- Directed by: Oswaldo de Oliveira
- Written by: Ody Fraga
- Produced by: Anibal Massaini Neto
- Cinematography: Oswaldo de Oliveira
- Edited by: José Luiz Andreone
- Release date: 1979;
- Running time: 97 minutes
- Country: Brazil

= Histórias Que Nossas Babás não Contavam =

1979 film by Oswaldo de Oliveira

Histórias Que Nossas Babás não Contavam is a 1979 Brazilian film directed by Oswaldo de Oliveira and written by Ody Fraga. It is an adaptation of the Snow White story. Although it failed to secure its lead actress stardom, it is considered as a classic of pornochanchada genre with blending chanchada, elements of softcore, a superficial content, and a vulgar sense of humour.

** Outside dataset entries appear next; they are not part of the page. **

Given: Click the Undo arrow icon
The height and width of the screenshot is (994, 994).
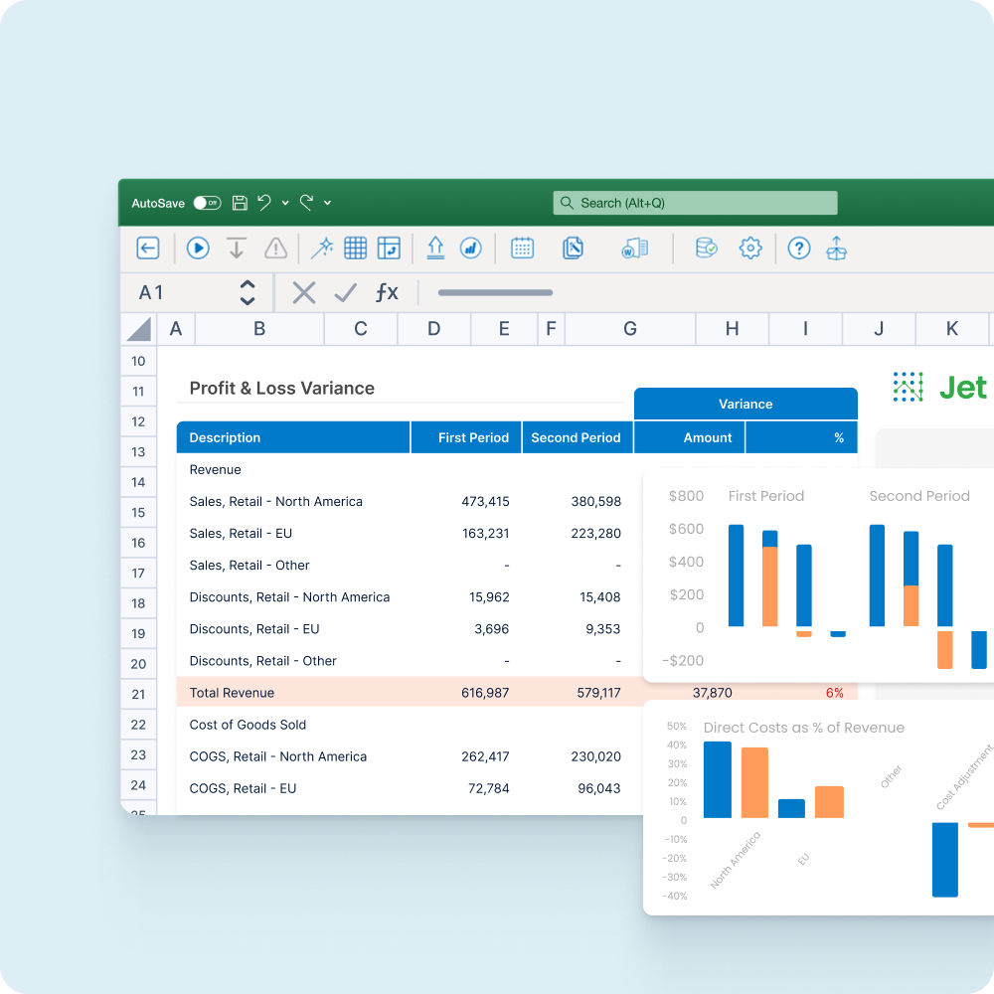Looking at the screenshot, I should [264, 203].
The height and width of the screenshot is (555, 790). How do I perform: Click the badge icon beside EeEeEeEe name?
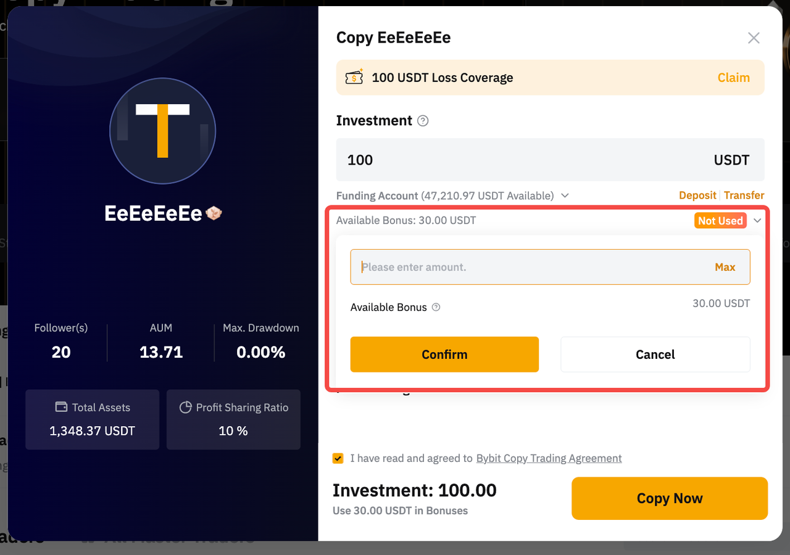(214, 213)
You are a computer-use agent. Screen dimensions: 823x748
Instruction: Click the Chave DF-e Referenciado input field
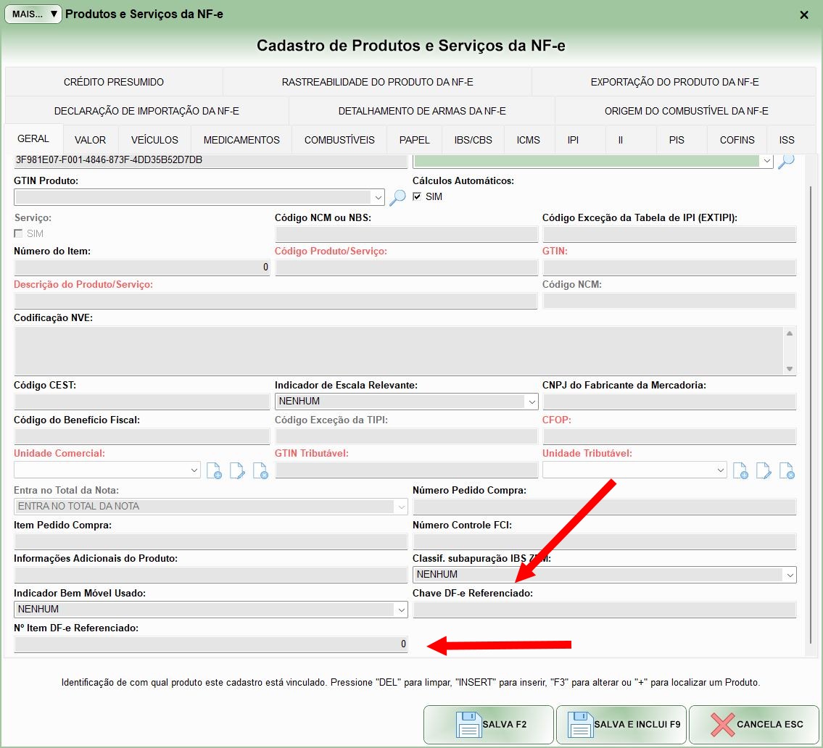click(x=604, y=610)
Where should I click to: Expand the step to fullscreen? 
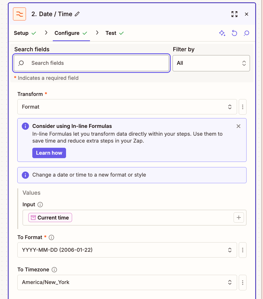(x=234, y=14)
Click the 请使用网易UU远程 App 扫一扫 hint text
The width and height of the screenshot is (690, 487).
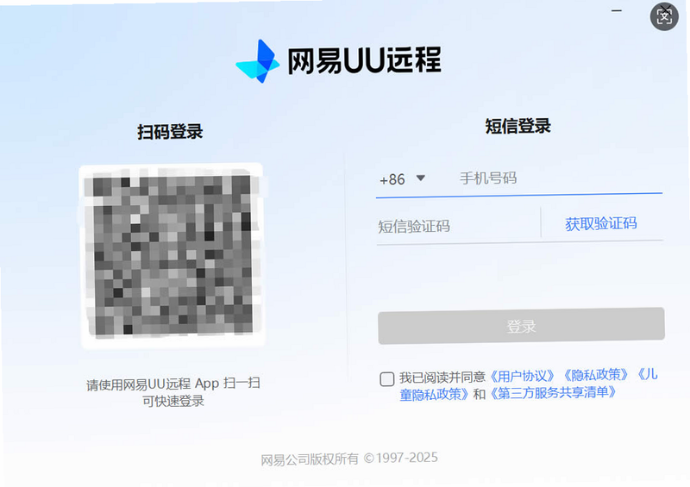[173, 384]
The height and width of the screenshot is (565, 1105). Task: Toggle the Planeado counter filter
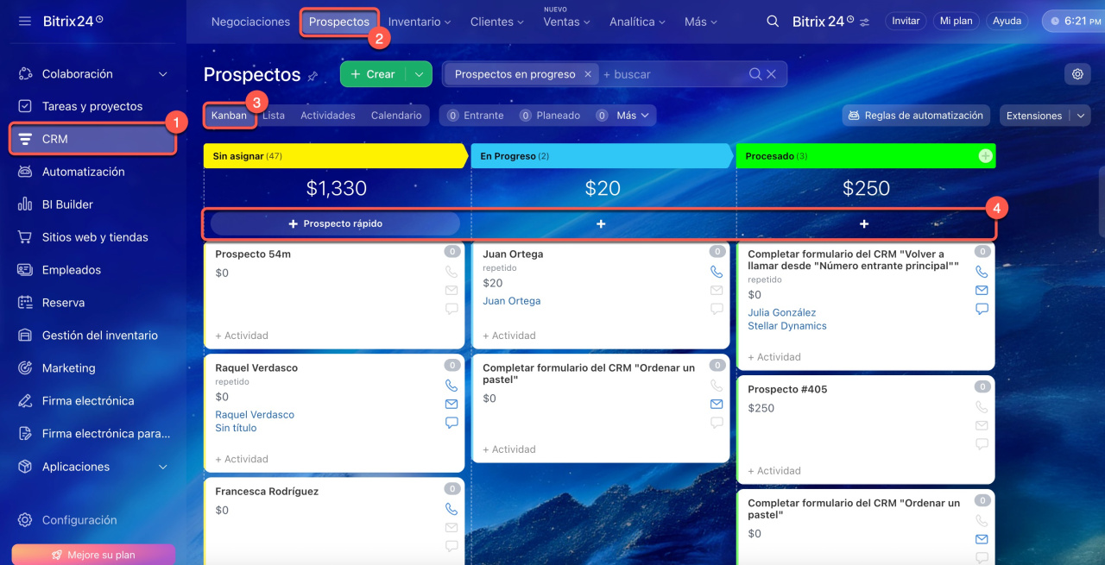point(549,116)
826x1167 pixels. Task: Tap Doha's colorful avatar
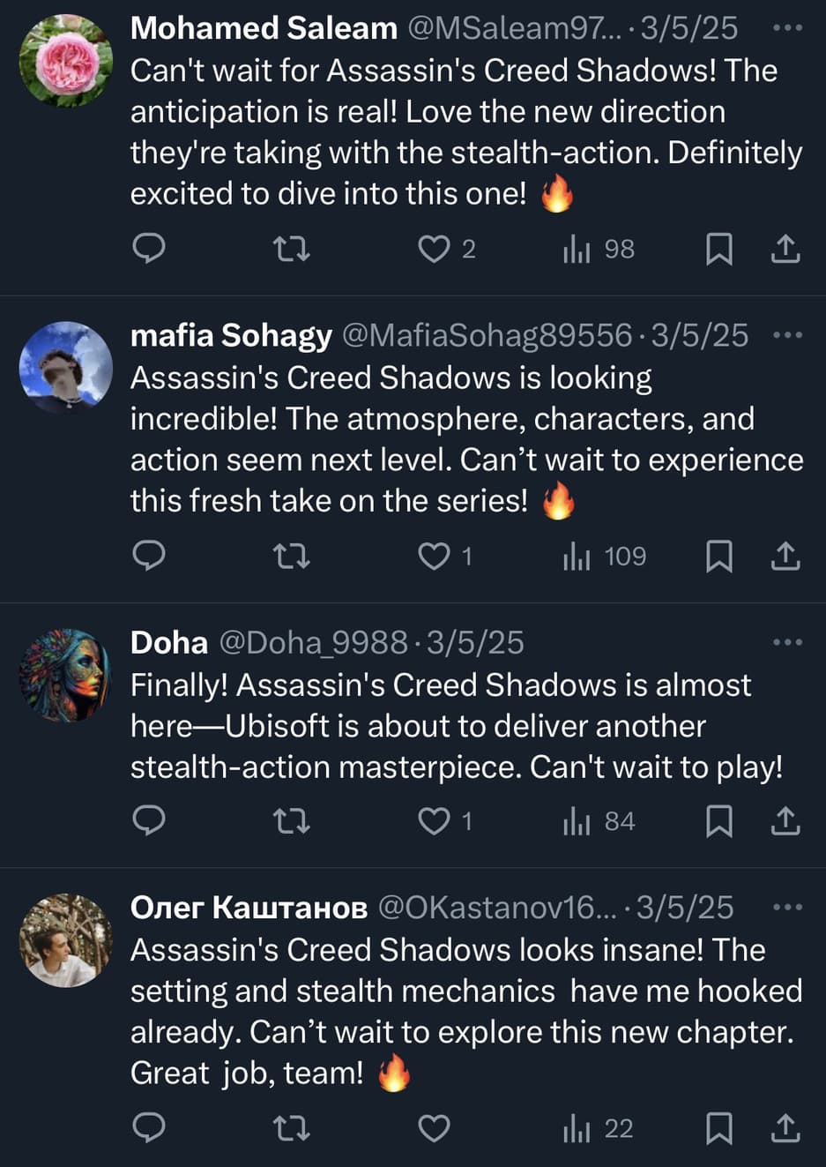(x=66, y=675)
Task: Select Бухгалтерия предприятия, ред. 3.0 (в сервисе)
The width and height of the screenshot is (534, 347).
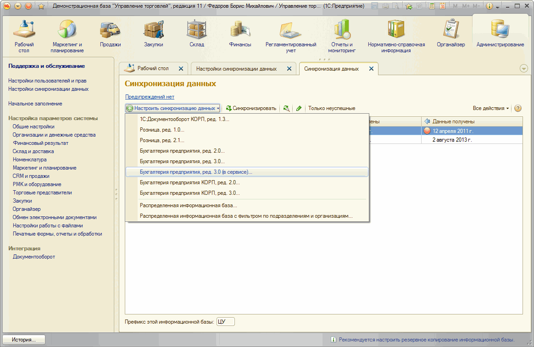Action: click(196, 172)
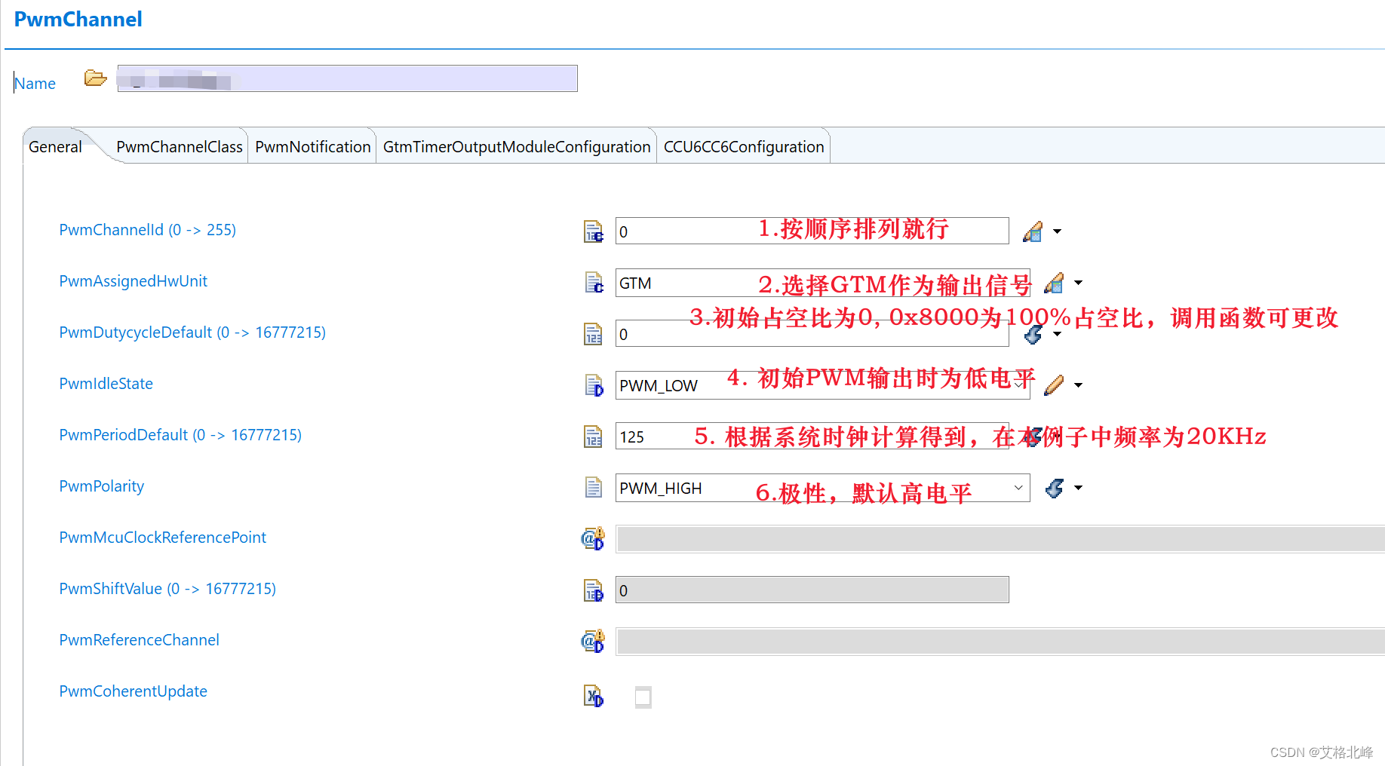Click the PwmChannelId parameter link
This screenshot has height=766, width=1385.
tap(147, 230)
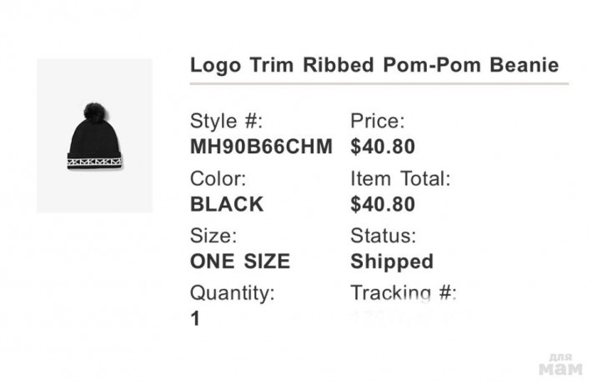Screen dimensions: 592x384
Task: Select the Quantity label
Action: coord(231,293)
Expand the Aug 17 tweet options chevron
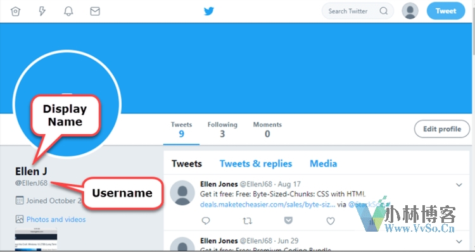 click(459, 185)
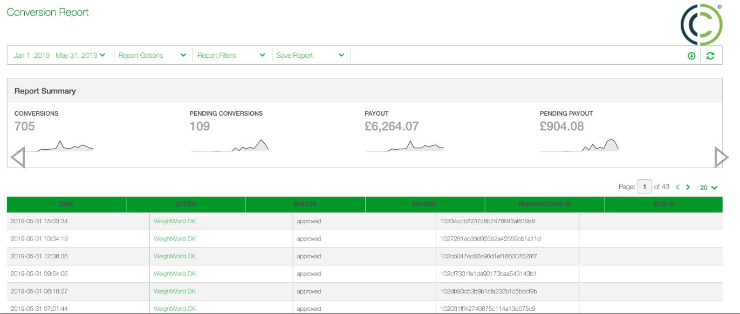
Task: Open the Report Filters dropdown
Action: [x=231, y=55]
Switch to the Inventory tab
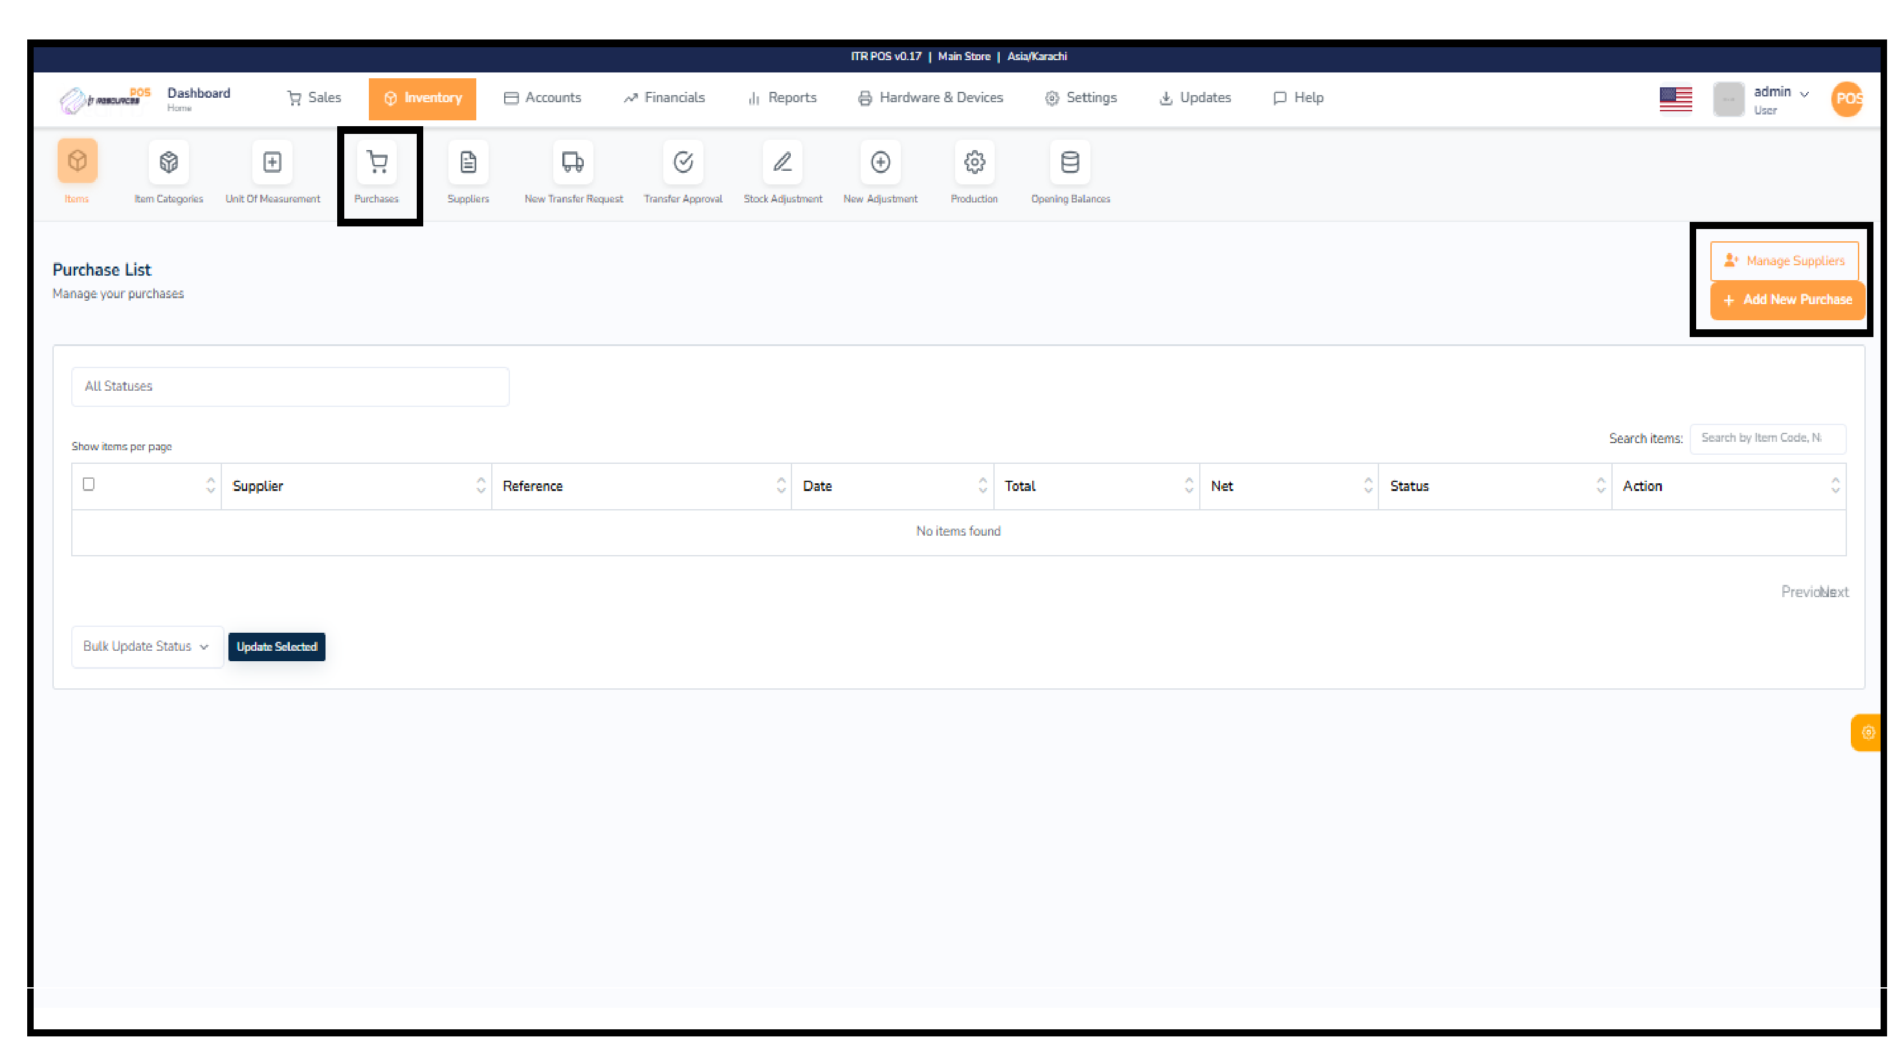 coord(422,98)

The film features an Afro-Brazilian actress, Adele Fátima, as Snow White. Snow White is not named "White" (branca) but clara (a Brazilian racial term similar to "high yellow", morena clara in full). Also the name "Clara das Neves" may be read as a real person's name. The forest in the film is a jungle home to wild animals such as jaguars, monkeys, and some odd white rabbits. Snow White dances to a samba-canção played and sung by the Dwarfs. Characters of the Dwarfs are influenced by the Disney movie.

==Synopsis==

Snow White lives in the castle with her father and her stepmother. Prince is her stepmother's lover. Her father dies and her stepmother banishes Snow White. Prince and Snow White meet accidentally and start a love affair. Queen witnesses this affair and commissions a hunter (played by Costinha, a veteran Brazilian comedian) to kill Snow White. Snow White offers herself to the hunter to survive. She then flees to the forest. She is found unconscious by the Seven Dwarfs and taken to their cottage. Six of the Dwarfs (except Grumpy (Zangado) who is gay) make advances to sleep with Snow White. Queen learning from the mirror that she is still alive and happier, commits suicide by eating a poisonous apple. Prince goes into the forest to find Snow White. To end the conflict, Dwarfs decide to draw lots and Dopey (Dunga) wins. Snow White finds out that Dopey possesses a huge virile member. Next day, Prince arrives at the cottage to take Snow White. She refuses, telling the Prince that Dopey is her lover. Prince takes the tempting Grumpy instead.